Hi David,
Thanks for your insight. I may be late to drop this Q in the WO Group. I have designed most of the app and is working fine. Basically this module is just one part of the my application.
I have no idea of JavaClient. Should it be installed in the individual users machines? Can I move my current code to this app? What all changes you anticipate? How can I sysnc it with my regular web app? Please advise.
Thank You, Shravan Kumar. M ------------------------------------
--- On Mon, 7/6/09, David Avendasora <email@hidden> wrote:
From: David Avendasora <email@hidden> Subject: Re: Maintain server state of a page + _javascript_ page navigation To: "shravan kumar"

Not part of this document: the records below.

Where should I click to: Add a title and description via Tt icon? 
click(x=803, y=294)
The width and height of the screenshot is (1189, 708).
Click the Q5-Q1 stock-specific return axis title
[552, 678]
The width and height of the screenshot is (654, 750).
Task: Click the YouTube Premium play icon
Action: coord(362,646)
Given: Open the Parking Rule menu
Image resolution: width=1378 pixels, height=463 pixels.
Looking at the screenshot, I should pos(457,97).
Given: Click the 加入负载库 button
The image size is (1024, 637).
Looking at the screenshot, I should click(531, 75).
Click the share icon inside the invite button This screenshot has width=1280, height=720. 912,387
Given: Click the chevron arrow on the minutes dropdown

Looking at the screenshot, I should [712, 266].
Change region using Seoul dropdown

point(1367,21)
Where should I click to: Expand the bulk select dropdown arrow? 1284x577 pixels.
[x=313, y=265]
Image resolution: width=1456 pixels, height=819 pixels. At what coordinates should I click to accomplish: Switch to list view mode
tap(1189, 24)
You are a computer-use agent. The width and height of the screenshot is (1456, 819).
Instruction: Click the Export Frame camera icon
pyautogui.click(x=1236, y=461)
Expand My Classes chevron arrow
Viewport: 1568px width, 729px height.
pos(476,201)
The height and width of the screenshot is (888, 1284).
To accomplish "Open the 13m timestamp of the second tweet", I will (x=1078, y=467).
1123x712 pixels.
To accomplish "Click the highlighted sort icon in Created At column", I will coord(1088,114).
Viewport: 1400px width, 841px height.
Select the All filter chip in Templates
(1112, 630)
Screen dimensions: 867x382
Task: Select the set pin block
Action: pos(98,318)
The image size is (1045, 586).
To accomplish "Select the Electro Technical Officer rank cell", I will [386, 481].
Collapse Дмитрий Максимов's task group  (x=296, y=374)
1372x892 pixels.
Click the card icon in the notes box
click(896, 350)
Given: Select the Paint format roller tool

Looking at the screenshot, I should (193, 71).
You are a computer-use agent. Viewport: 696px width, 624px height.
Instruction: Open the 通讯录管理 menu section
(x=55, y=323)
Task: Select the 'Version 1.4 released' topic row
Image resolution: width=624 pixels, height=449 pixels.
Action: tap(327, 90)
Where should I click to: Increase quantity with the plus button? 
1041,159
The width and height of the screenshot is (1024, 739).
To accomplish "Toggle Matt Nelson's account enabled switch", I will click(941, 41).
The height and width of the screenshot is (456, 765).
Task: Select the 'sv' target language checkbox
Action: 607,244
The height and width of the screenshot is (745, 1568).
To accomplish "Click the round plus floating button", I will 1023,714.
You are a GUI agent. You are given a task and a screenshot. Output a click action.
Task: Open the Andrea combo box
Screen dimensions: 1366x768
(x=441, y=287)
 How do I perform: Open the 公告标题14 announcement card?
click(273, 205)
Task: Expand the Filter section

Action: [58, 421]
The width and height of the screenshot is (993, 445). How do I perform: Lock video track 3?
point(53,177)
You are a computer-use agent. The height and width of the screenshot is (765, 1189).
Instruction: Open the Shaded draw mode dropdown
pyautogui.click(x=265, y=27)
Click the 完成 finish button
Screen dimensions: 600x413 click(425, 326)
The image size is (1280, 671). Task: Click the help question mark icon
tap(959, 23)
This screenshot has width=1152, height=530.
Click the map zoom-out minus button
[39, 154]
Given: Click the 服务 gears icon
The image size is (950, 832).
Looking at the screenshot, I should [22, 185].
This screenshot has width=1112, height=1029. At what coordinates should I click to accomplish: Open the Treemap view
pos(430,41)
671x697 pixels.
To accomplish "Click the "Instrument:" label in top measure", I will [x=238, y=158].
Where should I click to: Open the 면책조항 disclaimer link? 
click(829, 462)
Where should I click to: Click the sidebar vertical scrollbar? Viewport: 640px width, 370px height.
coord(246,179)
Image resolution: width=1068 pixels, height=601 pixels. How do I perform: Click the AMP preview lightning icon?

<email@hidden> Cc: "WO Dev Group" <email@hidden> Date: Monday, July 6, 2009, 6:24 PM
On Jul 6, 2009, at 7:54 AM, shravan kumar wrote:
> Hi Group, > > Could you please advise me a solution to achieve below functionality: > > Scenario: > ------------- > > I have a page which gets all the data like text content [3000 lines or more], images info [about 500 or more] once when the user requests for this page. > > Once this data from the server has arrived, we will be displaying this whole data part by part by splitting this data into sub-pages through _javascript_. So, user actually sees the sub-page rather the whole page received from the server. > > There can be around 40 sub-pages or more. > > While navigating through each of these sub-pages user may perform a server action like edit
some text and save, rotate an image and save, ... and all these actions do not refresh the whole page/ sub-page (like we see in ajax implementations) and just update a particular field. > > I assume that there might be some time-gap say 10 minutes or more between each of the server actions performed by the user. > > During these times as you know, we have to maintain the session of this user in the server (this can be achieved through lets say session timeout value), state of this page in the server, ... > > Problem: > ------------- > How can I maintain the state of this page (generally whenever we do a submit WO app returns with a new context info, correct?), so all my actions are valid and there are issues of Broken pipe/ page not in the cache/ ...
Unless I'm missing something, you can just extend the length of the Session timeout to be what you anticipate the longest a user will need to
respond. 10 minutes I believe is the default, but you can make it anything. Editing Contexts (your user's pools of objects) are maintained as part of the user's Session and you control which editing context is used, or if a new one is created for each action.
Maintaining state is one of WO's core functions, you just have to determine exactly what state and for how long you want to maintain it for your particular situation
> I thought of just pinging the server every few seconds for some dummy data like: how are you doing? or something like gmail does? However, I do not know how to exactly implement this behavior.
You should not need to do this at all. WO will maintain state as long as the session hasn't timed out or you don't start using a different editing context.
With all this said, it sounds like you are trying to implement a rich client in a web UI. Have you considered Java Client at all for this functionality? It
would make managing the client-server interaction much easier since you will actually have EOs on the client that you can manipulate using normal Java instead of having to write _javascript_ to do it.